_Trecho selecionado_:
##############################

Depois que o Ogro Fascista assumiu a presidência da grande República do norte, não passa um dia sem que eu receba alguma notícia ou alguma nota sobre a deslavada censura e as perseguições sobre as pessoas que fazem ciências naquele país. E tal perseguição, muito mais do que de atingir aos/às cientistas, se dirige às “classes de pessoas” especificadas no ideário fascista alardeado no mundo todo: imigrantes, negras, indígenas, pobres, LGBTQAPN+…

As notícias, no entanto, davam conta do que acontecia “lá” no norte do hemisfério. Agora, como no caso do aço, a coisa já chegou às bandas de cá, atingindo também, e muito diretamente, às pessoas que fazem cooperação com os EUA e às suas “pautas” de pesquisa que, desnecessário dizer, se referem a pessoas e experiências que, das mais diversas maneiras, contrariam o ideário fascista alardeado no mundo todo.

Luciano Mendes, professor Aposentado da UFMG e membro da Setorial Aposentadoria e Memória do APUBHUFMG+ | Foto: Acervo APUBHUFMG+.

Hoje mesmo (12/02/2025), recebi a seguinte relato de “um docente na UFMG”: 

“Caros e caras colegas, devem ter visto que o presidente Trump está conduzindo uma  verdadeira varredura nas universidades e agências de fomento à pesquisa nos Estados Unidos. Pois lamento informar que essa cruzada censória do Trump acabou de nos atingir diretamente. Ano passado fomos contemplados com uma bolsa da Fulbright Specialist Program” (…) Mas a gerente da Fulbright Brasil acabou de entrar em contato conosco para informar que nosso projeto foi simplesmente CENSURADO. Isso mesmo. Claramente constrangida, ela disse que teremos de “retirar ou substituir algumas palavras”. Parece coisa de 1984… Enfim, triste e intolerável o que está acontecendo agora nos Estados Unidos. Colegas, retornando ao tema da censura imposta pelo governo Trump, decidi compartilhar com vocês o projeto com os trechos assinalados pela Fulbright, que devem ser retirados ou alterados. É uma situação bizarra… Me sinto negociando uma bolsa com um regime ditatorial. Devo retirar termos como “Human Rights”, “oppressions of gender, class, and race”, “crisis of democratic principles”, “social emancipation”, “systems of oppression”, “cross-cultural interactions”, “promotion of social justice”, “growth of the incarcerated population and its racist implications”, “growth of inequalities”, “ecological crisis”, “growth of surveillance and security practices that violate fundamental civil and political rights” etc.”

##############################

_Dados de entrada_:
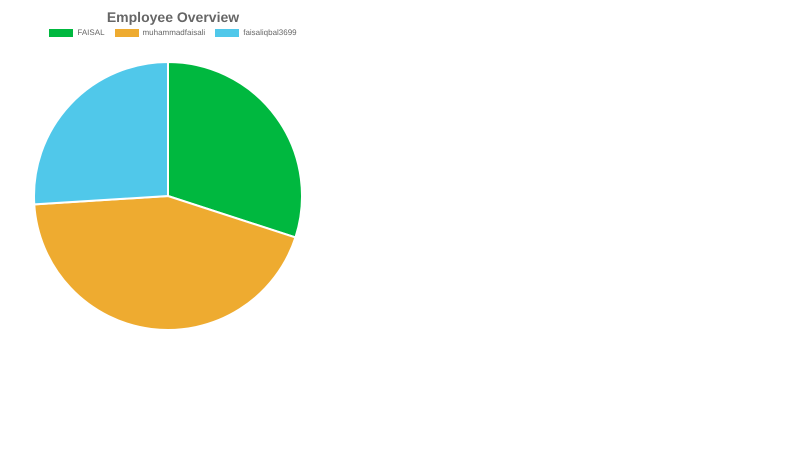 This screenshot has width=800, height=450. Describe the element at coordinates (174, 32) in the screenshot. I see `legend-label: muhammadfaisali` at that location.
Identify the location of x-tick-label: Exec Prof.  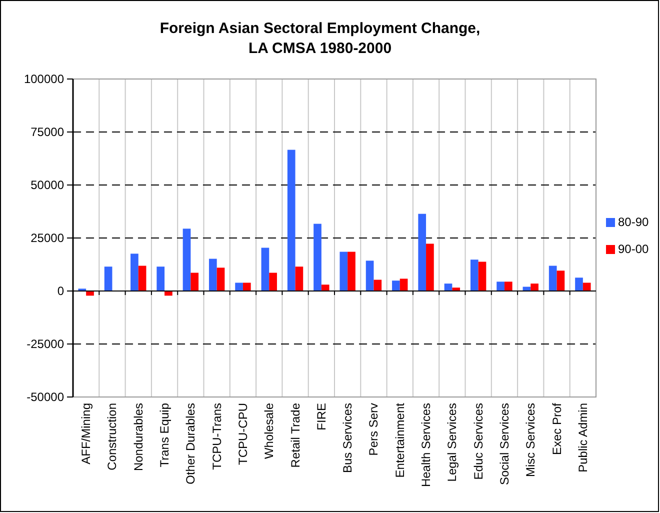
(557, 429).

##############################

_Tarefas do exercício_:
#1 Liste as classes de pessoas que, segundo o trecho selecionado, são o alvo da perseguição no ideário fascista.
#2 De acordo com o trecho selecionado, de qual programa veio a bolsa recebida pelo docente da UFMG?

_Lista de respostas_:
#1 Imigrantes, negras, indígenas, pobres e LGBTQAPN+.

#2 Do Fulbright Specialist Program.